Year Principal 4% Interest Total Loan Net
1 750,000 30,000 780,000 40,000 740,000
2 780,000 31,200 811,200 80,000 731,200
3 811,200 32,448 843,648 120,000 723,648
4 843,648 33,746 877,394 160,000 717,394

After 4 years of borrowing $50,000, our net account value from above was $677,394.  We now have $40,000 MORE because we borrowed less. Do you realize that in this example pledging your retirement assets as collateral and borrowing your retirement income for 4 years just added another year of life to this asset? Are you starting to see how when you think differently the risk of running out of money during retirement is reduced? Is this exciting or WHAT?!!!!! Oh, and yes. I will absolutely pay 4-5% interest on a loan to avoid paying 20% income tax or more!

Ok, if this is so easy why isn’t everybody doing it? Well for starters, the Financial Services Industry doesn’t want you to know it is even an option! Beyond that, you must think differently. Let’s face it you have heard your entire life to max out your 401(k), grab the “free money” (i.e. company match), and pay lower taxes in retirement because you will make less money then.  Hopefully, by now, you realize these are ALL lies to encourage you to play the Retirement Game hosted by none other than Uncle Sam himself! 

Let it be known, that arbitrage is not foolproof. You can experience negative arbitrage if you are not paying attention. What is negative arbitrage? This is when it actually costs you more to borrow money than your collateral is earning; you are losing money, not making money.  There are ways to mitigate the risk of negative arbitrage. I highly recommend your work with a seasoned Life Insurance Specialist to both design and manage your LIRP.

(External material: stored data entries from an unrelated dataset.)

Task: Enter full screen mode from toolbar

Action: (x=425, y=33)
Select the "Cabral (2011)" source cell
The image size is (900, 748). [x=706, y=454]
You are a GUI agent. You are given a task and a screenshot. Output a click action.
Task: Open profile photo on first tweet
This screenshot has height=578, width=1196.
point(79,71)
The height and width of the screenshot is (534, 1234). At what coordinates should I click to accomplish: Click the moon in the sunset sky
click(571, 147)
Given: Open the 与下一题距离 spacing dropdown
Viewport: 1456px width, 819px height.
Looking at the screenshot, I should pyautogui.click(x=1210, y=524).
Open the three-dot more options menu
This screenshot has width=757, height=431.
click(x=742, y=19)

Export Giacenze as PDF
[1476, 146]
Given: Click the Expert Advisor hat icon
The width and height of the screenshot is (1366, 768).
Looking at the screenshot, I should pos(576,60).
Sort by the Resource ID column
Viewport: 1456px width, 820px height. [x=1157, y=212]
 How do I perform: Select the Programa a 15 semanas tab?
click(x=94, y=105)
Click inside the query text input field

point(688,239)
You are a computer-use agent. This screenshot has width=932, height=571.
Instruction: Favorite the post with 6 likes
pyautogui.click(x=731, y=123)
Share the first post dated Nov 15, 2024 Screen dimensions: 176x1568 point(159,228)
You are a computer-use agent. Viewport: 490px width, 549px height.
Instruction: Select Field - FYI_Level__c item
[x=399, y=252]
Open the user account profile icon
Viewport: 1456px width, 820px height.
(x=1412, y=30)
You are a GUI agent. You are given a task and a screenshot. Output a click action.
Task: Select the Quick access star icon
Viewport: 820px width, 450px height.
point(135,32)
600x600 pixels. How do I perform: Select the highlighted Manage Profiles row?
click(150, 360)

Now before we leave this subject, I need to address the naysayers one more time.  It’s likely they will agree that using an Indexed Universal Life policy as the vehicle to fund your retirement can safely produce tax-free income but they will be quick to add, “And once the government figures out what is going on they will close that loophole faster than you can say sha-zam!”  Well, the government might want to close this loophole but they can’t.  How can I be so sure?  An Indexed Universal Life Policy is a contract.  Per the constitution of the United States, contracts cannot be changed once issued. 401(k)s and IRAs, however, are laws written directly from the tax code. Last I checked, laws can and do change on a regular basis. 

So there you have it….arbitrage…the secret ingredient that extends the life of your retirement account! The crazy thing is, except for a $50,000 max loan from your 401(k), you cannot borrow from any retirement account available today. You can, however, borrow up to 90% of the cash value in your Life Insurance Retirement Plan and the IRS can’t do a thing about it!